Reputation: 13329
When I convert a float64
number to a float32
number I get a weird result:
In [22]: np.float32(20140131.0)
Out[22]: 20140132.0
Why is this happening?
Upvotes: 7
Views: 4126
Reputation: 10650
20140131.0 can't be represented as a 32 bit integer.
With floats, within each range, the numbers are evenly spaced.
So it's (1+M) * 2^(E)
so 20140131.0 is in the range of 2^24 to 2^25. There are 16,777,216 numbers in that range, but only 8,388,608 representable floats. So you can only represent even numbers.

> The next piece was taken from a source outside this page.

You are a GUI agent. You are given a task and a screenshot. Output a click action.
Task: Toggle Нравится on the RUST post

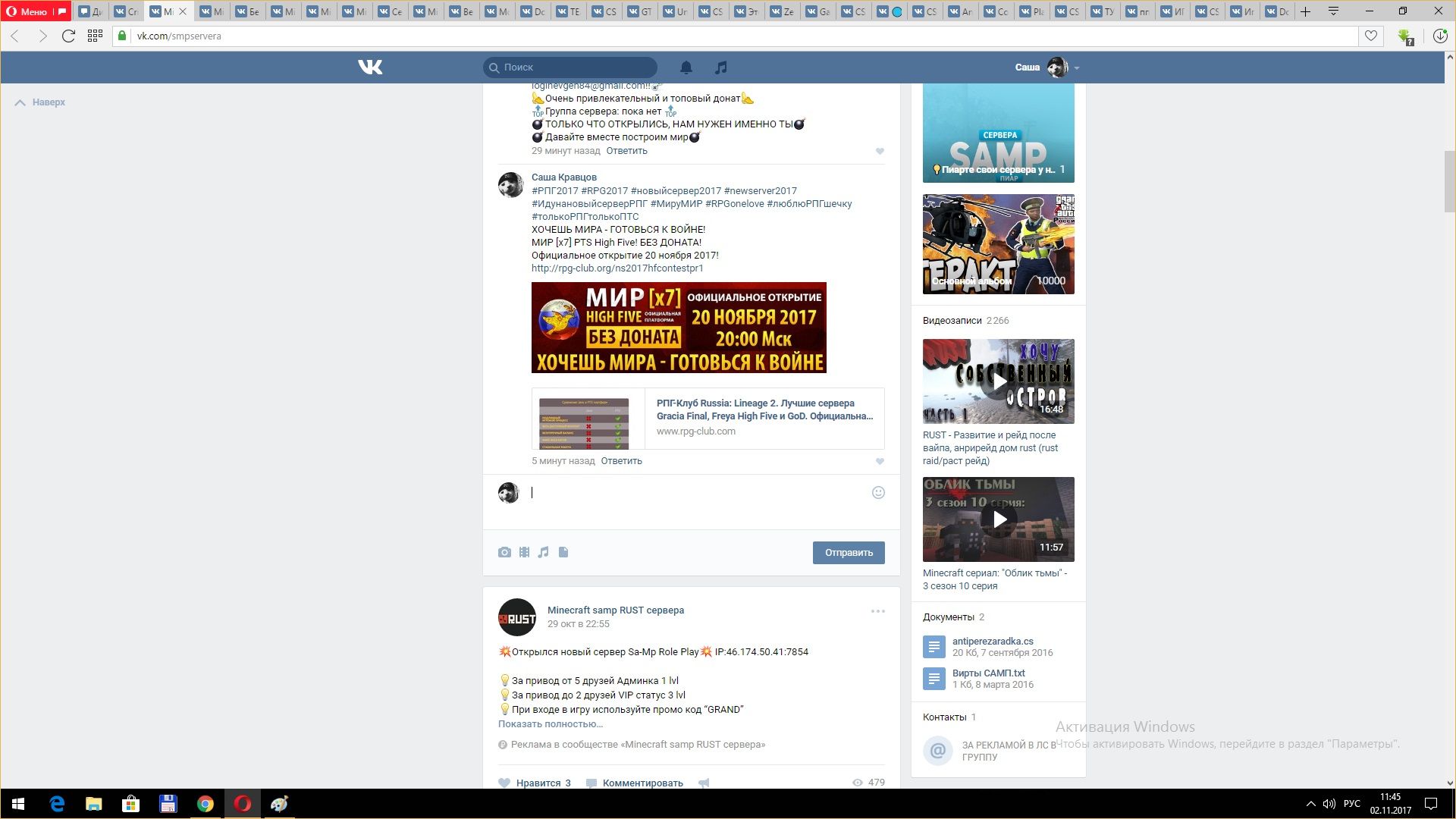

Since in 32bit floats, there are only 23 bits for the mantissa, integers can only be represented up to 2^24. Above that, epsilon > 1
. Where epsilon
is the difference between two adjacent floating point numbers.
As for python floats, i believe they work like this:
Floats in python are typically not 32 bit, or 64 bit, so this isn't a problem. The length is adjusted automatically. Buy you're casting them to specific types, so you see the lack of resolution. With 64bit integers, there are 52 bits in the mantissa, so you will not see this problem until you go above 2^53.
Also, the way the number is rounded to the nearest float is normally defined in a system wide manner (i think), but python's casting may over rule this, i'm not completely familiar with it.